*TASK*
Pull out every line with the word "Expand" from the entries below.
##### MATERIAL SUPPLIED
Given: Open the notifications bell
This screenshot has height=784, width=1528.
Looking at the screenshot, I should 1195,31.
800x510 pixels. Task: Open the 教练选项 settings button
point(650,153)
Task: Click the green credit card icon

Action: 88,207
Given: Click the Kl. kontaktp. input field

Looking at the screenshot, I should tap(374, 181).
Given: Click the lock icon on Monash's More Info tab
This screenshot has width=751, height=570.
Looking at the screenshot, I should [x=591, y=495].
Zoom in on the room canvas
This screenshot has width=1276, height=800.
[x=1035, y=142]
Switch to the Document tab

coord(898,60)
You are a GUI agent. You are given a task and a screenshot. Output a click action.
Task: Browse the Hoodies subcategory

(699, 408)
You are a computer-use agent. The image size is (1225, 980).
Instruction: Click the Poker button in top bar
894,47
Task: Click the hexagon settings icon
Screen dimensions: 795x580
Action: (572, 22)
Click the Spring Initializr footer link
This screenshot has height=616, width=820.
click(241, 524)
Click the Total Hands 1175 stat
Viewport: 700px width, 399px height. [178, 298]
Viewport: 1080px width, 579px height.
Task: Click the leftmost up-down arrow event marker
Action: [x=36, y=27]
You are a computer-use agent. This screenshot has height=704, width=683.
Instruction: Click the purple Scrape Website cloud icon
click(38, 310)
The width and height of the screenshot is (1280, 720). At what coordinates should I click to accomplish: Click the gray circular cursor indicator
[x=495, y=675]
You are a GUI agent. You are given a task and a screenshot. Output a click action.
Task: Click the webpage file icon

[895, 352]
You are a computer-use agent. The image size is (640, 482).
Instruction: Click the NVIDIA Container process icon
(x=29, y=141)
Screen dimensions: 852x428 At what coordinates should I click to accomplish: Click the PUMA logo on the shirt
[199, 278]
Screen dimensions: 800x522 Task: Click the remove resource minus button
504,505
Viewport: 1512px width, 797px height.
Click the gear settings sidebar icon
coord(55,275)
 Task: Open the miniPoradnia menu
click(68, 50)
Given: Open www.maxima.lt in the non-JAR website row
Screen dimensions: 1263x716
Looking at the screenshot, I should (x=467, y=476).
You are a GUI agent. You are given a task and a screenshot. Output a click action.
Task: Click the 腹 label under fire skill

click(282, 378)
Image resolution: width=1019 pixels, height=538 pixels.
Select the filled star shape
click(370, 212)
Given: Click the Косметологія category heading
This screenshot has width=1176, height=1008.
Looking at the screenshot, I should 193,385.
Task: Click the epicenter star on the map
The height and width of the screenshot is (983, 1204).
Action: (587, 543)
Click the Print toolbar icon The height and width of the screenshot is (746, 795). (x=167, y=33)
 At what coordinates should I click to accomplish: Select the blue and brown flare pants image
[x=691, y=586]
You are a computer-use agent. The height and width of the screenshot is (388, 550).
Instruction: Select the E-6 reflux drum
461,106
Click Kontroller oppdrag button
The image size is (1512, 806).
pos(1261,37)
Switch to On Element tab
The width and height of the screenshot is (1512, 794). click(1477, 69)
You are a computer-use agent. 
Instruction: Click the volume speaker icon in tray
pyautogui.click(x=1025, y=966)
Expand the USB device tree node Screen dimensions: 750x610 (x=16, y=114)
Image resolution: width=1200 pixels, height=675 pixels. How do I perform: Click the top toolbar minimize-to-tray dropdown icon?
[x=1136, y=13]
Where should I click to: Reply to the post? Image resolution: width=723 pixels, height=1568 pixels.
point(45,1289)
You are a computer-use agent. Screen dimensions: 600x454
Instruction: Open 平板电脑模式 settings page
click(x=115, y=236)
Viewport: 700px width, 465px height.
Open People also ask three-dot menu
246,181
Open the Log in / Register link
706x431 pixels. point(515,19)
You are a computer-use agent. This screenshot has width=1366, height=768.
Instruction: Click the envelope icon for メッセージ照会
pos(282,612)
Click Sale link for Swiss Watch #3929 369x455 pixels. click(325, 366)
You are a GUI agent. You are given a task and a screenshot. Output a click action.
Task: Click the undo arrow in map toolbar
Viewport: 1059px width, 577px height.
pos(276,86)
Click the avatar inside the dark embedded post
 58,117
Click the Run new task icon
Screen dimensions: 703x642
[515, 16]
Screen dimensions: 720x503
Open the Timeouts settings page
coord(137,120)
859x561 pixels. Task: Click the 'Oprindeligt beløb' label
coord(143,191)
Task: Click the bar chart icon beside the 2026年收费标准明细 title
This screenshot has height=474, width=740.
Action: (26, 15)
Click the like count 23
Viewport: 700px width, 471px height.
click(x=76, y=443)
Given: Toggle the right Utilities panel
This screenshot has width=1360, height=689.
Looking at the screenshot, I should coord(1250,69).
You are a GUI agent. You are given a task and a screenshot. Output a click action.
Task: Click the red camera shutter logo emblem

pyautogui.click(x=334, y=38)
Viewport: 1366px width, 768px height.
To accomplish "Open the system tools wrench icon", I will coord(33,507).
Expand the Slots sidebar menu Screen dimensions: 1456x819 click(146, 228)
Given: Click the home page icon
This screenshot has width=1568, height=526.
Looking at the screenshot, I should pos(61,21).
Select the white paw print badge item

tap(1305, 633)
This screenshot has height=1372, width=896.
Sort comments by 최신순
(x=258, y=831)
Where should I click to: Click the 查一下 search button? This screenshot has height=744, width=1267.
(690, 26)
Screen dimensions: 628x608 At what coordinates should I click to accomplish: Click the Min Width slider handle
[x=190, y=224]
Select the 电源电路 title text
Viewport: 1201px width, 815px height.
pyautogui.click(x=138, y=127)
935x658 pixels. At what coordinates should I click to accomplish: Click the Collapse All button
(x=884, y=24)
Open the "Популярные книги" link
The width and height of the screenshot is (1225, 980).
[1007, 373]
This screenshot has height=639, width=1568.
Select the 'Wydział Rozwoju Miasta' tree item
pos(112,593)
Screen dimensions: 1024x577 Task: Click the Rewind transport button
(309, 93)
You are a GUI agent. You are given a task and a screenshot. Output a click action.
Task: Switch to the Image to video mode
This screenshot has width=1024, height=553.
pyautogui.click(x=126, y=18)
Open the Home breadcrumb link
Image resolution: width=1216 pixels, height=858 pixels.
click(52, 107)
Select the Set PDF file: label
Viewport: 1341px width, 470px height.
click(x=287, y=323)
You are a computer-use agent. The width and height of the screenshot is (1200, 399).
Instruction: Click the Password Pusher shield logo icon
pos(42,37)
##########
*FINAL ANSWER*
Expand the USB device tree node Screen dimensions: 750x610 (x=16, y=114)
Expand the Slots sidebar menu Screen dimensions: 1456x819 click(146, 228)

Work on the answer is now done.